Not What I Was Egg-specting
I’m ridiculous when it comes to safe food handling. It’s one
of my ISSUES. So I surprised myself one recent morning when I came down to the
kitchen for coffee, discovered the carton of eggs purchased the previous evening sitting on
the counter, thought “Oh well,” and put them in the fridge.
I know not everybody refrigerates their eggs. NBD. It just shortens the shelf life, right?
I feigned nonchalance until it was time to make my dear
husband an egg sandwich for lunch. “You know what, let me just consult the
interwebs to see if these eggs actually are OK to eat...” I was so glad I checked!
Someone posed my exact scenario to the Egg Safety Council, and the surprise answer was
that “after eggs are refrigerated, it is important they stay that way.
Maintaining a consistent, cool temperature is critical to safety. A cold egg
left out at room temperature can sweat, facilitating bacteria growth.

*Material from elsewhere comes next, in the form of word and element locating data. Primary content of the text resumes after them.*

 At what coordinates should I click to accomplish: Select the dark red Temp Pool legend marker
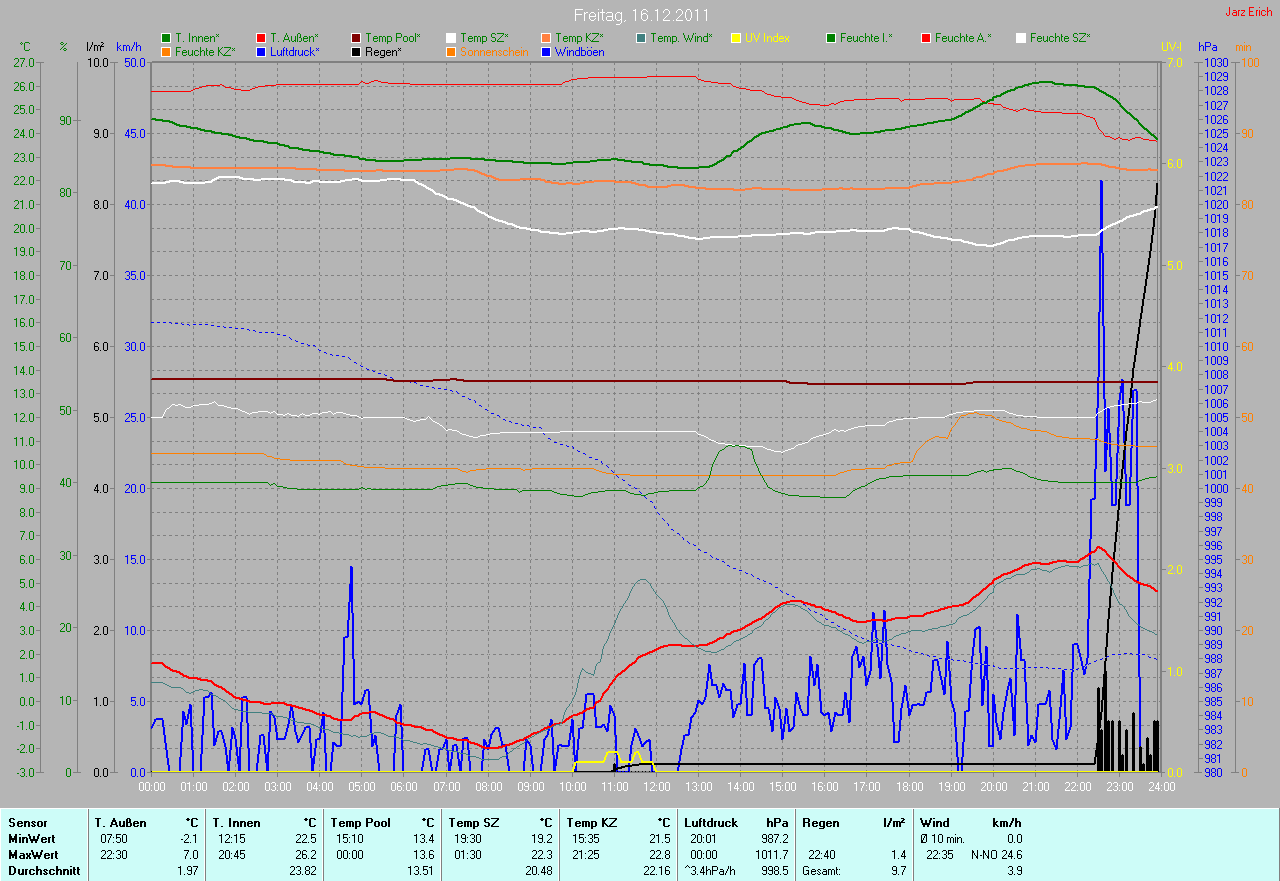(x=356, y=38)
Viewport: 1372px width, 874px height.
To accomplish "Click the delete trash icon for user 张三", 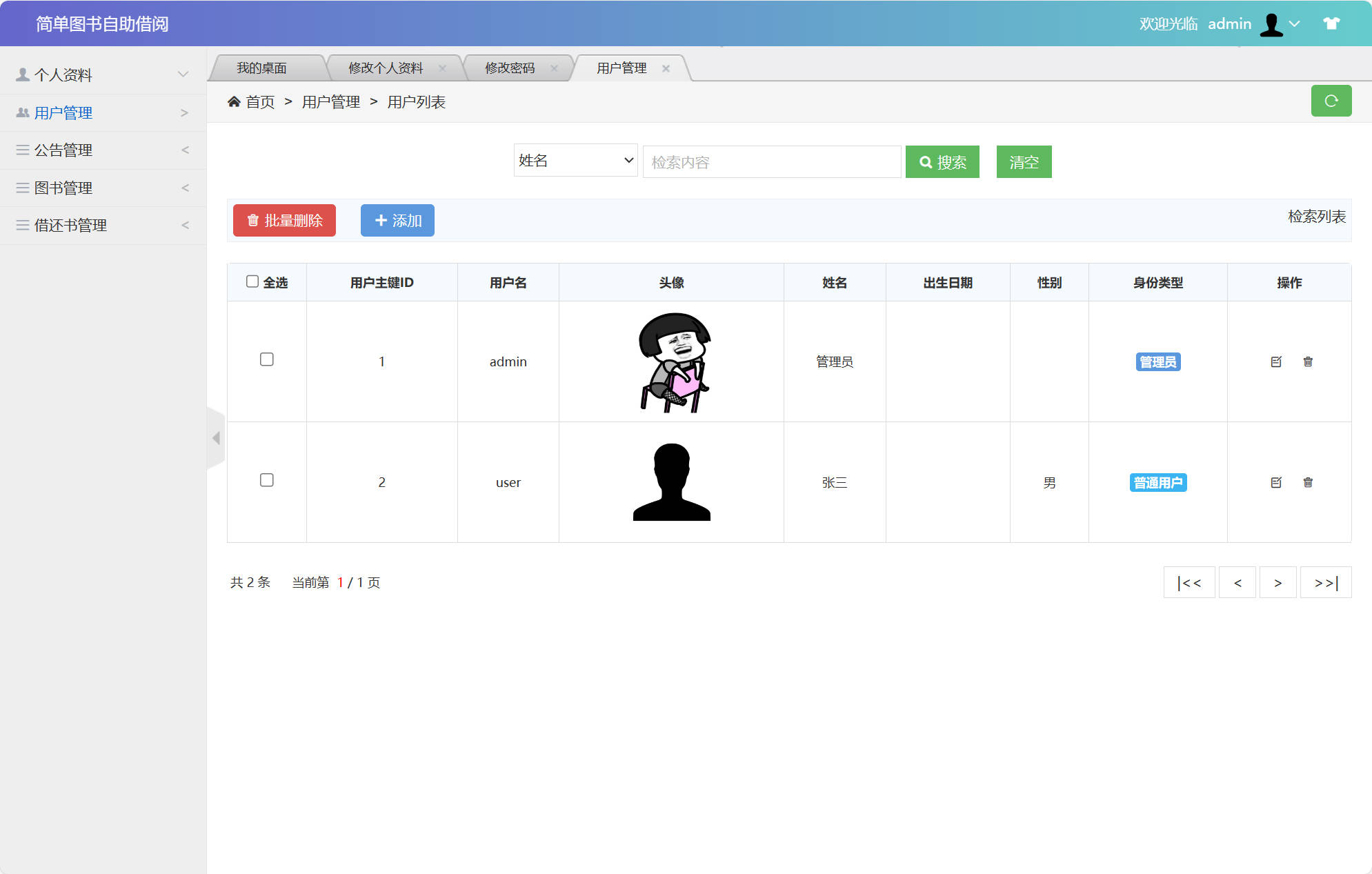I will (1309, 482).
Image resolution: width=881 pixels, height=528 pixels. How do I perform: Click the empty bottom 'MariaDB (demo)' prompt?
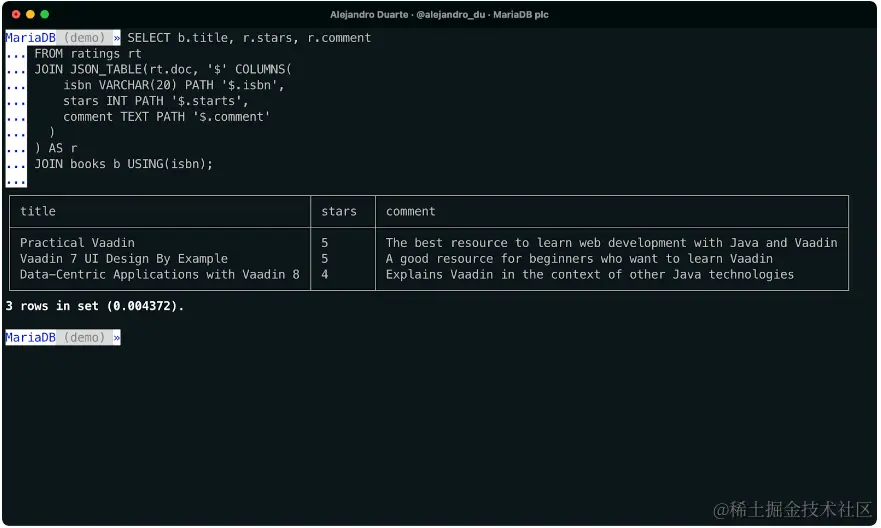coord(62,338)
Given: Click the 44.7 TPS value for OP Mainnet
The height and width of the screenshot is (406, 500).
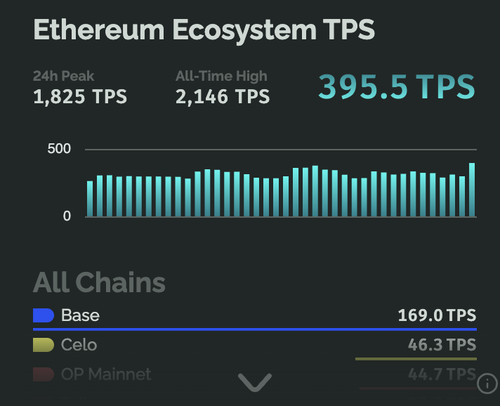Looking at the screenshot, I should pos(442,374).
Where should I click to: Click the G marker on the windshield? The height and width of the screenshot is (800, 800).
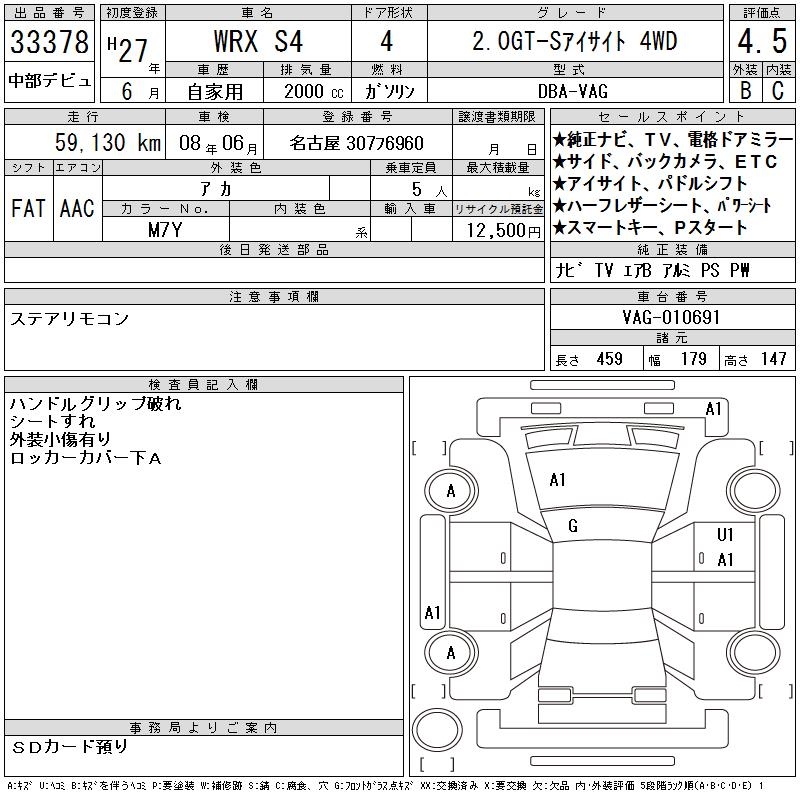(572, 526)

Refrigerated eggs should not be left out more than two hours before
re-refrigeration.”
Huh! Well, OK. But I knew I had read that you do not
have to refrigerate eggs, so what gives? Is this just a CYA tactic by the egg
industry?
A little more googling and I had my explanation. Freshly
laid eggs are coated with a natural substance that acts as a protective barrier
to bacteria. Such eggs can be safely left out at room temperature at least a week. In
many countries, eggs are sold unwashed and unrefrigerated. That’s the part I
knew.
In the US, however, commercially sold eggs promptly have
this natural coating scrubbed off; the now exposed eggshell is porous and invites
bacteria to come inside. With scrubbed commercial eggs, constant refrigeration is
the mechanism for keeping bacteria out of the egg. Multiple articles stressed
how problematic it is for cold eggs to warm up enough to sweat, and then to
stay that way.
After getting my egg education, I put my deadly tainted eggs
into a bag, drove up the road a ways, and chucked them in the woods for the raccoons
and skunks. I kept driving to my nearest farm stand, bought a dozen farm fresh
but COLD eggs, took them home, and put them immediately into the fridge. A three-dollar lesson
learned.
Huh. I thought it was more that the bacteria lives on the *outside* of the shell, which can come into contact with its contents when you crack it.